- What you are asked to do
Tell how many lines in the following entries include the word "agent", giving the figure alone.

=== Begin Enclosure ===

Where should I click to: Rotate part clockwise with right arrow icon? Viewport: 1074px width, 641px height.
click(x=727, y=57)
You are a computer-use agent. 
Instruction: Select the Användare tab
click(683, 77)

=== End Enclosure ===
=== Begin Enclosure ===

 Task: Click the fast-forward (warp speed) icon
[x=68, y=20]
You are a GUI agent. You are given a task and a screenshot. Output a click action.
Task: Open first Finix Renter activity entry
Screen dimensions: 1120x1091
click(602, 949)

=== End Enclosure ===

- Solution for this exercise
2